3.2 Electrocatalytic HER, OER, and EGOR activity

Given the optimized electronic structure and morphological evolution, we have analyzed the electrocatalytic HER and OER performance of the NiCe, NiTe, and NiCe@NiTe self-supported catalysts, commercial Pt/C, RuO₂, and bare NF in alkaline electrolyte (1 M KOH). Fig. 2a shows the iR-compensated polarization curves for the HER and OER activities of all the catalysts. Encouragingly, the NiCe@NiTe catalyst demonstrated superior HER and OER performances as compared to the pristine NiCe and NiTe catalysts, requiring a potential of −0.243 V vs. RHE and 1.63 V vs. RHE to generate a geometric current density of 100 mA cm⁻² for the HER and OER, respectively; the pristine NiCe (−0.268 V, 1.86 V vs. RHE) and NiTe (−0.357 V, 1.65 V vs. RHE) gave inferior catalytic performances. Although the NiCe@NiTe catalyst demonstrated superior OER performance as compared to a commercial catalyst (RuO₂), its HER performance is inferior to that of Pt/C. Additionally, the polarization curves for the OER exhibited the oxidation peak at 1.34 V vs. RHE, which is attributed to the oxidation of Ni²⁺ to Ni³⁺ due to the formation of NiOOH species.^34,43 NiCe@NiTe exhibited a slightly intense peak as compared to pristine catalysts, indicating the accelerated oxidation of Ni²⁺.^34,43 The overpotentials required to achieve the geometric current densities of 10 and 100 mA cm⁻² for NiCe, NiTe, and NiCe@NiTe catalysts are shown in Fig. 2b. Interestingly, the NiCe@NiTe exhibited superior HER and OER performance in alkaline conditions as compared to previous reports on state-of-the-art non-noble catalysts (Table S2 and S3, SI). To further understand the HER and OER kinetics and pathways of the catalysts in an alkaline medium, a Tafel slope analysis was performed. As shown in Fig. 2c, the Tafel slope values for NiCe@NiTe were found to be 120 mV dec⁻¹ and 86 mV dec⁻¹ for the HER and OER, respectively, which are smaller than those of the NiCe and NiTe catalysts. This suggests faster charge-transfer kinetics for the HER and OER as compared to pristine catalysts.

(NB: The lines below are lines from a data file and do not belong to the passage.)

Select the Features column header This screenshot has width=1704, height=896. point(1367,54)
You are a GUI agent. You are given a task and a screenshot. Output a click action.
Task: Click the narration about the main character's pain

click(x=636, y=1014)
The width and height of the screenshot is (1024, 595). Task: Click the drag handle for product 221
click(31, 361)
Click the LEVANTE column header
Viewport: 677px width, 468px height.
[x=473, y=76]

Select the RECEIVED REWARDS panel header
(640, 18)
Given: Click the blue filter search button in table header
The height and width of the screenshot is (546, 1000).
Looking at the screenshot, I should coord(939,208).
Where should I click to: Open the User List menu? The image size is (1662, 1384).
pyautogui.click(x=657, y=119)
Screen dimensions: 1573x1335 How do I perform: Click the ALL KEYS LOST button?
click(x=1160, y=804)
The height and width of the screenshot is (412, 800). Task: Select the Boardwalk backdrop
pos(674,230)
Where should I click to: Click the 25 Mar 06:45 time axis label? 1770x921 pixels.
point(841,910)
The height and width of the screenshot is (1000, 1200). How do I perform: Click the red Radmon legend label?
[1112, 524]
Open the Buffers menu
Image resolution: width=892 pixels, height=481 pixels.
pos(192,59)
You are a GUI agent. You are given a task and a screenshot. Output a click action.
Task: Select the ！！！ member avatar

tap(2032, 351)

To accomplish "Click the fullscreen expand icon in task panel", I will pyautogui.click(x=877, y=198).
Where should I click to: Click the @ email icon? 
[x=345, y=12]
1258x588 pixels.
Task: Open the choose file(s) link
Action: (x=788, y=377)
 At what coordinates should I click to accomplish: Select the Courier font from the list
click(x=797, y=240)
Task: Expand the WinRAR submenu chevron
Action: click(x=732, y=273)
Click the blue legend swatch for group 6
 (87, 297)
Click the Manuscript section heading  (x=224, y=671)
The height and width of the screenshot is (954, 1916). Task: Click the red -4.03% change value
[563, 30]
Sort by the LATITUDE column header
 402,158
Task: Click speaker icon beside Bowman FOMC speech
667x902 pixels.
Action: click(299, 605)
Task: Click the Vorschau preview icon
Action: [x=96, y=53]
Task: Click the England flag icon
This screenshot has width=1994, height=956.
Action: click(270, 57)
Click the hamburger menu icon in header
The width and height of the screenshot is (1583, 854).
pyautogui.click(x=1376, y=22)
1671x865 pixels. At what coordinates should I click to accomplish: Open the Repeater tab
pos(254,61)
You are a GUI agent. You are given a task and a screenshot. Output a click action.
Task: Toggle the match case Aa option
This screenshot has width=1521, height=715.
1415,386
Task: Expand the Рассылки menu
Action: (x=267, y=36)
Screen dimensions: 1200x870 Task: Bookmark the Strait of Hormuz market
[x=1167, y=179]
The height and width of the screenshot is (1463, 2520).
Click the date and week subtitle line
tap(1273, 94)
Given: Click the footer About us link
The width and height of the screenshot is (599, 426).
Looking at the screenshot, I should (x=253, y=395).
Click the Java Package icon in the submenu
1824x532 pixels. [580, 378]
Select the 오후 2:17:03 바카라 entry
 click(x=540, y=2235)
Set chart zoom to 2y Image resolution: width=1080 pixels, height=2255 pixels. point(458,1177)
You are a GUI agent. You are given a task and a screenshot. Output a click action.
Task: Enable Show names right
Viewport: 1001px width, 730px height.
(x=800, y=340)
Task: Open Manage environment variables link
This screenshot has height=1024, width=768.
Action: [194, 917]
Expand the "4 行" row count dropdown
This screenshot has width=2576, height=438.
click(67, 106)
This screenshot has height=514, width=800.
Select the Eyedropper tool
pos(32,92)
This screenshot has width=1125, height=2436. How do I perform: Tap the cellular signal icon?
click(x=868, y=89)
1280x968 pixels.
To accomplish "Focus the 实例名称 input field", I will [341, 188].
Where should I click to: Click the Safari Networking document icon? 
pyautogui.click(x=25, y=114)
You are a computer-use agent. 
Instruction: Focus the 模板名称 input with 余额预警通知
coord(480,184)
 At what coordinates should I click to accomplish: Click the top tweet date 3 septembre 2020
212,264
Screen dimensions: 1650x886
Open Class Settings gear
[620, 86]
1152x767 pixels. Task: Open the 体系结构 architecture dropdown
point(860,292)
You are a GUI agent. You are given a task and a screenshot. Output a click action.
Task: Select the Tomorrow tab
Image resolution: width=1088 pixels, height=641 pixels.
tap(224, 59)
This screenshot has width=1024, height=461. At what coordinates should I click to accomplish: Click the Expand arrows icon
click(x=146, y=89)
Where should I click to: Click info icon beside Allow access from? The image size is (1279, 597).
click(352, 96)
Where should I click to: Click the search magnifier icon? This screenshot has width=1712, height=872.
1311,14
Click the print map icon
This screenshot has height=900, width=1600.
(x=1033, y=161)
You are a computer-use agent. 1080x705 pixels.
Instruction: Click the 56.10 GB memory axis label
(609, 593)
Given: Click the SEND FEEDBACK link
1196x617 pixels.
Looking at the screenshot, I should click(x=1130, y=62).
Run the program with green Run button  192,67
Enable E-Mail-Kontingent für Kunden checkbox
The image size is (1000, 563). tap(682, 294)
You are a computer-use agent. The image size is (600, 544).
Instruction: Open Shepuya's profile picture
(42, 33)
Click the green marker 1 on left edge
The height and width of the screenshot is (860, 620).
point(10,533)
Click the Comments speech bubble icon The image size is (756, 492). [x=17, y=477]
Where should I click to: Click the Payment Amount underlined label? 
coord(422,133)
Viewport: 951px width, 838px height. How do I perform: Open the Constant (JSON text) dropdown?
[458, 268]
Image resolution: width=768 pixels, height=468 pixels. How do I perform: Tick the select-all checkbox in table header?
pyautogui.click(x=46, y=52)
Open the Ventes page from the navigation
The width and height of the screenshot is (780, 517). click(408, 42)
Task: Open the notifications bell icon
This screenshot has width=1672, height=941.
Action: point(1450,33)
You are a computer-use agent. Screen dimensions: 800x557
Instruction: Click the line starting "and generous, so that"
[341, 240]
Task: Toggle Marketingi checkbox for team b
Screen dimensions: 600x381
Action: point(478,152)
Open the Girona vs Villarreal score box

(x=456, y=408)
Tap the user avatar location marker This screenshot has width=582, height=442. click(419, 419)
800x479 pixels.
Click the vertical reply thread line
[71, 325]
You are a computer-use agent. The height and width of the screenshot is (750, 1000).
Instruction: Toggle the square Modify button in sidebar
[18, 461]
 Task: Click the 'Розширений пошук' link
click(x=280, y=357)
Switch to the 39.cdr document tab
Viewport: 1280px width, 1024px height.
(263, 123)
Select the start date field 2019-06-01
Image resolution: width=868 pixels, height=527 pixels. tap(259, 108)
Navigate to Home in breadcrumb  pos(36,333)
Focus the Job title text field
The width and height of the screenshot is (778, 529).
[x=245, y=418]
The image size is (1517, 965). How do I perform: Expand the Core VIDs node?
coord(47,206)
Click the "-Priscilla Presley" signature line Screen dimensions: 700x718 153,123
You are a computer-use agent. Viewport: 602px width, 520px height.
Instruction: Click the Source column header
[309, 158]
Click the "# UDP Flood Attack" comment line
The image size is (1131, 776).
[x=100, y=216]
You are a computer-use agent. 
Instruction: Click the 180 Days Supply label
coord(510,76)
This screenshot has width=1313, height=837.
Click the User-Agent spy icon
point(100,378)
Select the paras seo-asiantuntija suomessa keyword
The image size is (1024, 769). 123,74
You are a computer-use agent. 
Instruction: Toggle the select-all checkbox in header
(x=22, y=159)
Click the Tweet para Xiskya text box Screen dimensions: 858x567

Fig. 2 (a) Linear polarization curves of the as-prepared catalysts in a 1.0 M KOH solution. (b) Overpotential comparison plots at 10 and 100 mA cm⁻². (c) Tafel slopes and (d) LSV curves of the NiCe@NiTe catalysts in 1.0 M KOH and 1.0 M KOH + 0.3 M EG solutions. (e) and (f) Bode and phase plots of the NiCe@NiTe catalysts at different potentials. (g) Tafel slopes and (h) ¹H NMR spectra of the EGOR products. (i) Faradaic efficiency and formate yield at different current densities.

The possible proposed HER (eqn (2)–(4)) and OER (eqn (5)–(9)) mechanisms on the surface of the NiCe@NiTe catalysts in an alkaline medium are as follows:^44–47

HER:

M + H₂O + e⁻ → M − H* + OH⁻ (Volmer reaction) (2)

M–H* + H₂O + e⁻ → M + OH⁻ + H₂ (Heyrovsky reaction) (3)

or

2M − H* → 2M + 2H₂ (Tafel reaction) (4)

OER:

M + OH⁻ → M–OH + e⁻ (5)

M–OH + OH⁻ → M–O + H₂O + e⁻ (6)

M–O + OH⁻ → M–OOH + e⁻ (7)

M–OOH + OH⁻ → M–O₂ + H₂O + e⁻ (8)

M–O₂ → M + O₂ (9)

(*M – surface active sites of the NiCe@NiTe catalyst).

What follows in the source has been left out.